Comprehensive Bill To Aid Retirement Security Likely To Pass House This Year Says Ways & Means Chair
The Democrat chair of the House Ways & Means Committee, Connecticut’s Richard Neal, said today he is putting together a comprehensive bill with Republican ideas to boost retirement security that is likely to pass the House this year.
He refused to make a prediction if the legislation would pass the Senate and become law.
“The retirement crisis is real and will only worsen unless we strengthen Social Security, make saving easier, and do more to encourage employers to offer retirement plans,” said the powerful Congressman.
Alluding to the increasing financial struggles many people are facing in their later years, Neal pointed out Americans are increasingly forced to work past retirement age.
He noted between 1977 and 2007, the number of workers over the age of retirement increased by 101 percent, and the number of workers age 75 and older increased by 172 percent.
Neal’s comments came on a day when Ways and Means and the Senate Aging Committee held separate hearings on the ills and possible cures for the nation’s retirement system.
The Democrat agreed with Republican Senate Aging Committee Chair, Maine’s Susan Collins, that retirement security is a significant public policy problem requiring bipartisan solutions.
At the House hearing, Republican Texas lawmaker Kevin Brady, who left the Ways & Means chairmanship when the chamber switched to a Democratic majority following the November elections, offered an olive branch to his Democratic successor:
“If we work together, we can make Social Security solvent.”
The Social Security trust fund is projected to become insolvent in 2034.
With that financial cushion eliminated and payroll taxes still flowing into the system, beneficiaries would see their monthly payments reduced by about 20 percent.
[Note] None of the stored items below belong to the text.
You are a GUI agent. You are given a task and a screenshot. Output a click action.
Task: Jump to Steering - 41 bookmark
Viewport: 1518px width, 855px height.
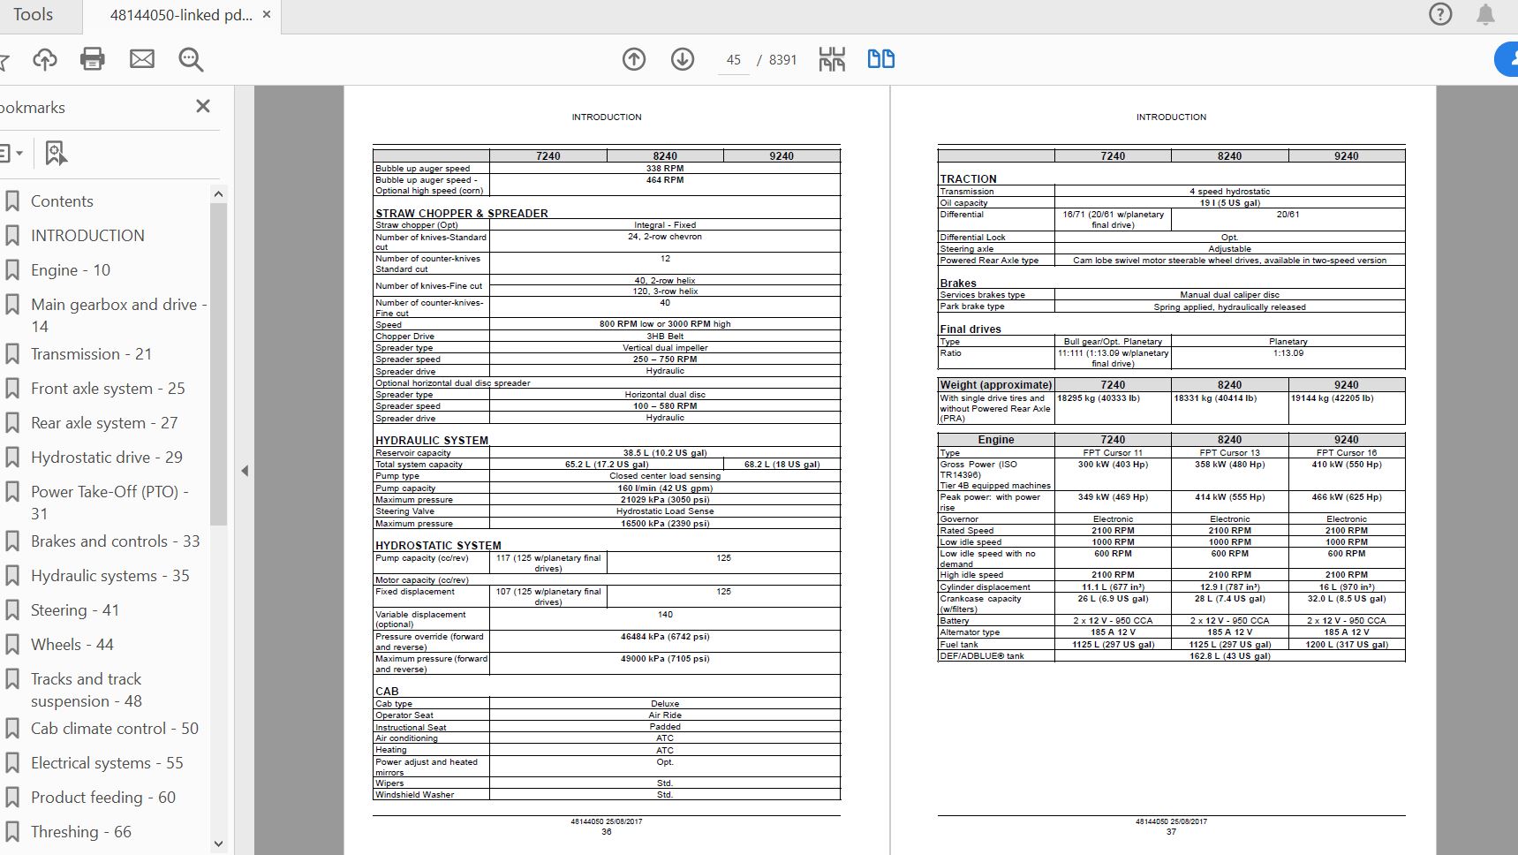coord(75,610)
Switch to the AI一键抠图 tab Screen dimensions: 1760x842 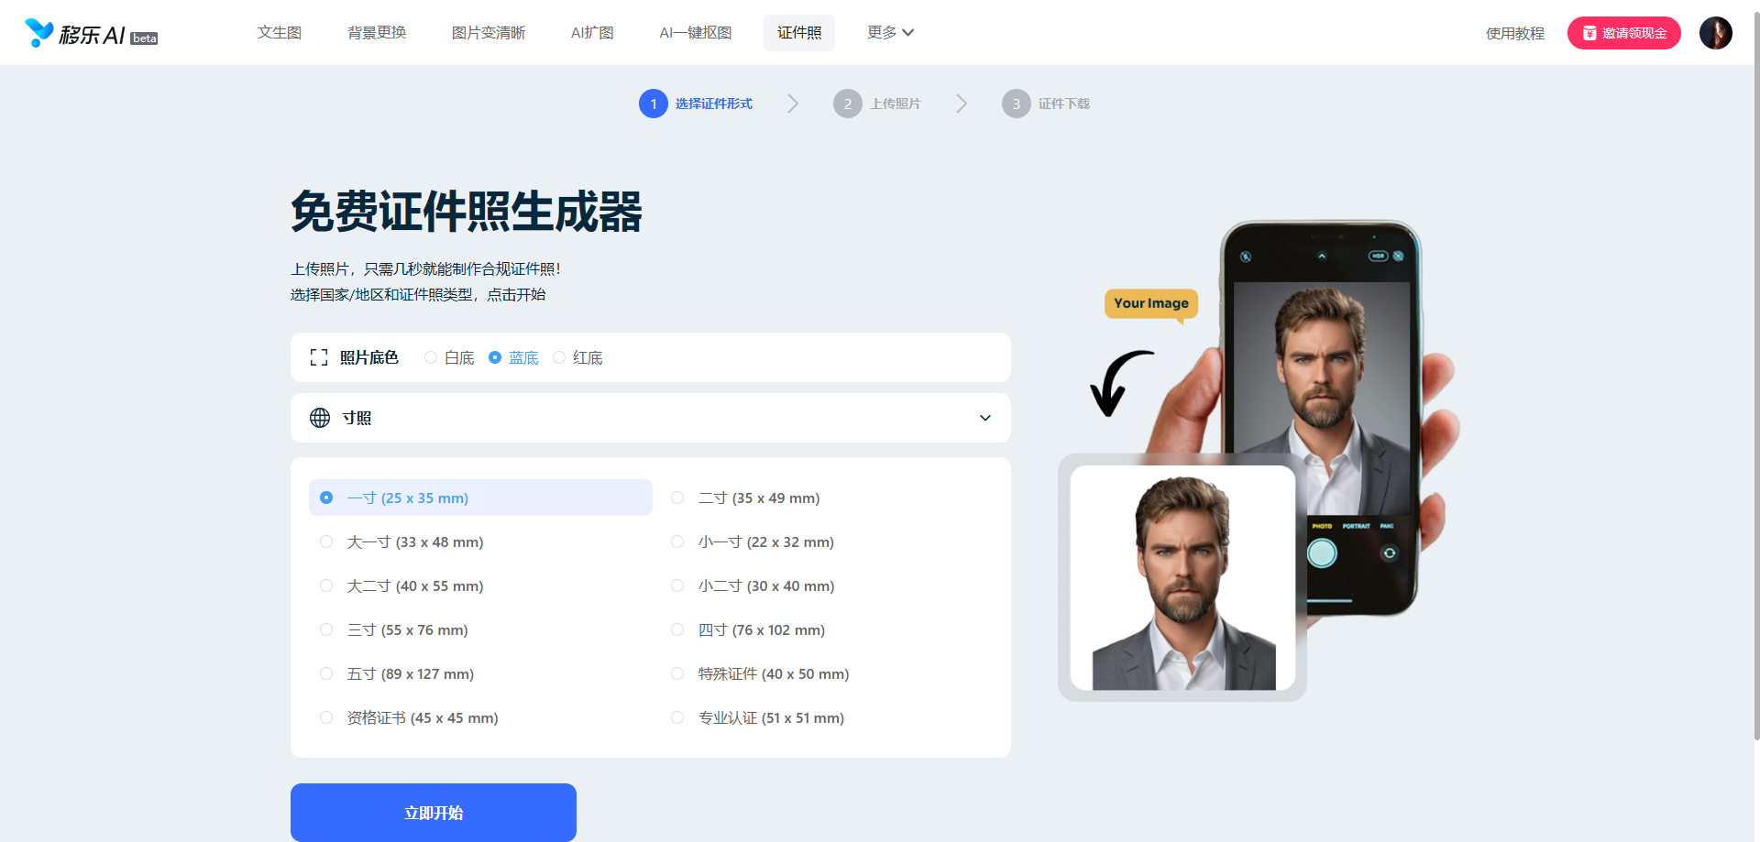click(x=695, y=33)
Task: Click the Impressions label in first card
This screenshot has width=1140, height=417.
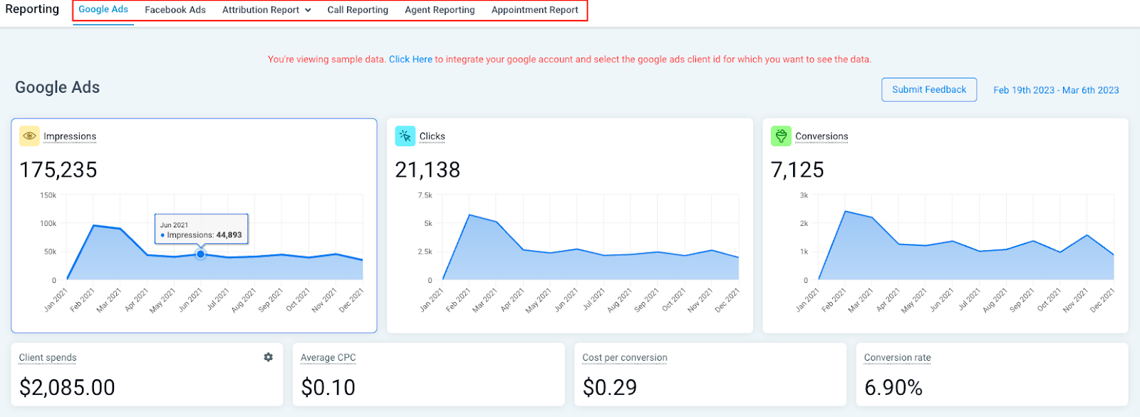Action: [70, 136]
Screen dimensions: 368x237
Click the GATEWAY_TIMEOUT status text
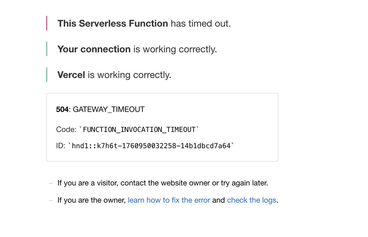click(109, 109)
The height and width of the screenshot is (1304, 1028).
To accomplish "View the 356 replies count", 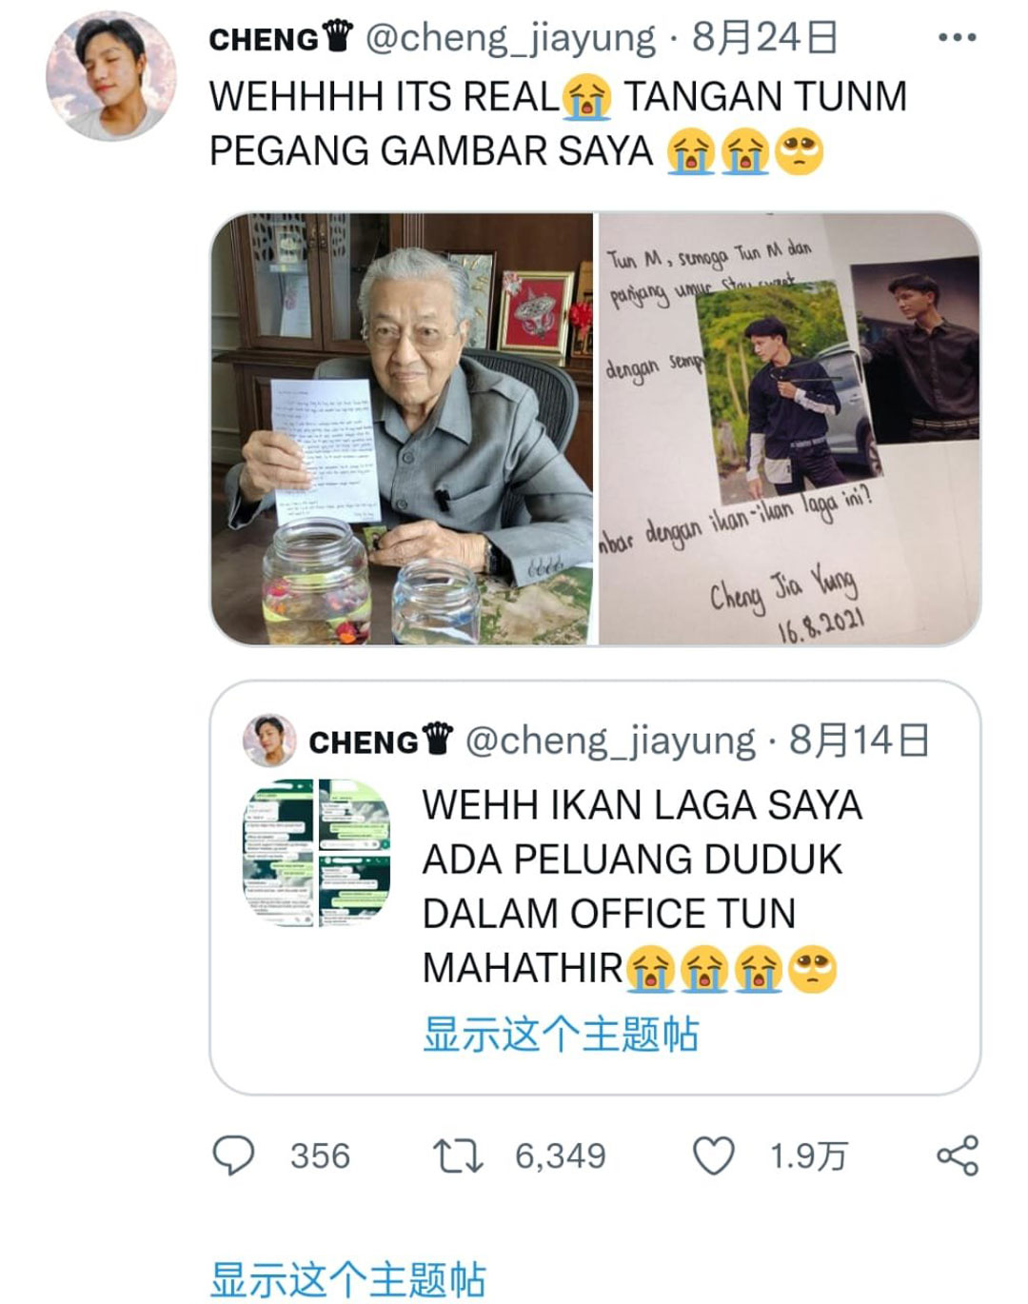I will pyautogui.click(x=321, y=1156).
There is a bill already in the hopper with good chances of passage that could bolster Social Security, Social Security Works President Nancy Altman in her appearance before Ways & Means.
The Social Security 2100 Act, sponsored by Ways & Means Social Security Subcommittee Chair Rep. John Larson (D-Conn), provides for across-the-board benefit increases, more accurate cost of living adjustments (COLAs) and a minimum benefit large enough seniors wouldn’t have to live in poverty.
Altman said she is optimistic because the legislation has 200 cosponsors and needs only 218 votes in the House to pass.
While acknowledging Social Security needs a fix, Brady painted a brighter picture than most experts of the state of retirement readiness in the United States.
He said economic expansion, job growth, and increased wages – the highest wage gains in nearly 11 years – have improved retirement security.
“We almost romanticize retirement in this country, and for good reason,” the former chair of the House’s tax law writing committee said.
The fellow Republican who chairs Senate Aging saw a cloudier outlook.
“For those living paycheck to paycheck, it can be difficult to cover the heating bill or to afford much-needed medications, much less save for the future. For many, saving for retirement seems out of the question,” cautioned Collins of Maine.
Pessimism was also voiced in the Ways & Means testimony of National Institute on Retirement Security Executive Director Diane Oakley:
“With the disappearance of pensions and declining workplace retirement plan coverage, most Americans have a dim retirement outlook.”
She called for two legislative fixes that could “meaningfully” improve the retirement income of workers who have saved little or nothing.
One bold stroke, Oakley said, would be for Congress to promote universal access to a retirement saving vehicle through employer payroll so all Americans could take a first important step to pay themselves first with a retirement contribution.
The other bold stroke, she urged, would be the expansion and transformation of the current tax credit for low- and moderate-income taxpayers who save for retirement.
“This Savers’ Credit is complex and burdensome for taxpayers and only a fraction of those eligible for the credit claim it,” Oakley said.
In addition, she said the tax credit into an “Uncle Sam” matching contribution.